15th Century Tabernacle Frame

This is a 15th century tabernacle frame, with hand carved ornamentation and a beautifully aged gilded surface. The tabernacle frame design takes its inspiration from architectural elements, with a capital at the top, a pediment at the bottom, and two pilasters or square columns on two sides. This design was often used to surround devotional paintings that would be hung in a home setting. Prior to the 15th century, paintings were surrounded by engaged frames, meaning that the image and its surrounding frame were envisioned and created as one complete object.

It was in the 15th century that we begin to see the emergence of frames created separately from their artworks, leading eventually to the idea that the specific surround to a painted image could be the choice of the patron. Laurence Kanter, former curator of the Lehman Collection of the Metropolitan Museum of Art, wrote that the Venetian painter Gentile da Fabriano introduced a fully independent, self-supporting frame, into which he inserted a painted panel of his altarpiece Adoration of the Magi in 1423.

Once frames became separate entities from paintings, they could then be removed and discarded. Frames could and often were changed to reflect the interior design and decoration of the rooms in which they were hung. Antique frames therefore are rare, especially those from the Renaissance period, and in particular from 15th century.

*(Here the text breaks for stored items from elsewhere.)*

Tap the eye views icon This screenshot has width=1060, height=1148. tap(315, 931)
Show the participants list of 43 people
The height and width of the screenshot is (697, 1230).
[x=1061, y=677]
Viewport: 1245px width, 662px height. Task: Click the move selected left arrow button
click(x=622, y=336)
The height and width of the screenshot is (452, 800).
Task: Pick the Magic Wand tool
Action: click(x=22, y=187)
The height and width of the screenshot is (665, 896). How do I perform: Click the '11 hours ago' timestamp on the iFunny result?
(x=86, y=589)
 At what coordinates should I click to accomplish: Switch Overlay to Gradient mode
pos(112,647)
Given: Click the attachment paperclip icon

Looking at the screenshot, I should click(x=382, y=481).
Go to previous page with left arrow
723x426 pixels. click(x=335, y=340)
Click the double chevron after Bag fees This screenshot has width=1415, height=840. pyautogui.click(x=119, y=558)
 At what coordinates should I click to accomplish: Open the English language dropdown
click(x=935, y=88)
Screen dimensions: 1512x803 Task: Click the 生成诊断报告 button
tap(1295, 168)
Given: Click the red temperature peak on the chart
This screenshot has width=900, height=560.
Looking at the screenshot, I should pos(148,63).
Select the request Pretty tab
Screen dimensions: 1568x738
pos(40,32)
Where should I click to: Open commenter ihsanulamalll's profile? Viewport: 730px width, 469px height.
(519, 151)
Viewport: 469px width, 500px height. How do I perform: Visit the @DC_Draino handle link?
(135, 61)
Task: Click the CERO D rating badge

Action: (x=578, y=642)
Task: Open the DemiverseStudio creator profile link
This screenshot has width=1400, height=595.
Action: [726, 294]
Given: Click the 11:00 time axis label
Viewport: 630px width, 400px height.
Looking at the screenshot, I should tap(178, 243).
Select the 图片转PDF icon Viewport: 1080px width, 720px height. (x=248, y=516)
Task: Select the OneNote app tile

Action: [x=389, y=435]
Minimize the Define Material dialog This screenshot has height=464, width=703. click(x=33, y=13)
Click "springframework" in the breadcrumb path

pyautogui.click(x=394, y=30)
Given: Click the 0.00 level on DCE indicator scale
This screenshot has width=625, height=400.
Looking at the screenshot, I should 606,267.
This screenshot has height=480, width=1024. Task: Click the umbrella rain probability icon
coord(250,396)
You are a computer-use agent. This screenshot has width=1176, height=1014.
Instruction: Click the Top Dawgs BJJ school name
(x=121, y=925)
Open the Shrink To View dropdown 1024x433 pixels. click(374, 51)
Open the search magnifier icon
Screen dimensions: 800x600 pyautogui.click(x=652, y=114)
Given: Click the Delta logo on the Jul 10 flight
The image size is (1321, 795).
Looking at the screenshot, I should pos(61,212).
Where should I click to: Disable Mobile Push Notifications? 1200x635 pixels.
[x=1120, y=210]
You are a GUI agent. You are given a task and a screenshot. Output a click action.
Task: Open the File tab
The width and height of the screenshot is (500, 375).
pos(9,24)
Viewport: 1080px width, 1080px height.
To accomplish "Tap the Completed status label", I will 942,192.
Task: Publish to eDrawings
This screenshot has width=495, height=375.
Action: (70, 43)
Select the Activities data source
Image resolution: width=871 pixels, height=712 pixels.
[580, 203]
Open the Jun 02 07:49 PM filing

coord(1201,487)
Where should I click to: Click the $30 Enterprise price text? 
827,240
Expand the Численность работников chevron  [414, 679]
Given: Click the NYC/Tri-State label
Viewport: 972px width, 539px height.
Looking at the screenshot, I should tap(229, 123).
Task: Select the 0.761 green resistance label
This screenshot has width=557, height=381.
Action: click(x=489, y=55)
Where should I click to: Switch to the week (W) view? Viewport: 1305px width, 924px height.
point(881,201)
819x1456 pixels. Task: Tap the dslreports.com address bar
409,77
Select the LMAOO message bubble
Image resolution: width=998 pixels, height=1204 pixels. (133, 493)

Frame scholarship is also a relatively recent field of study in the artworld, so there was not the knowledge that frames should be preserved once removed from their paintings. We knew in the 19 century that a painting from the 15th century was indeed a work of art and had value, but the art world was slow to recognize the history, craftsmanship and narrative elements inherent in a frame from that period.

This tabernacle frame is delicate, exuding a subtle but timeless and naturalistic feeling, as its slender pilasters echo the slender trunks of trees and the aged gilded surface reveals the wood beneath it. It is one of the earliest examples of independent frames; its place in art history is meaningful. With or without the painting it originally surrounded, it tells its own story and it is lovely to behold.  

 

Opening: 24 1/8” x 15 ¼”  Outside: 30 ¼” x 21 ¼”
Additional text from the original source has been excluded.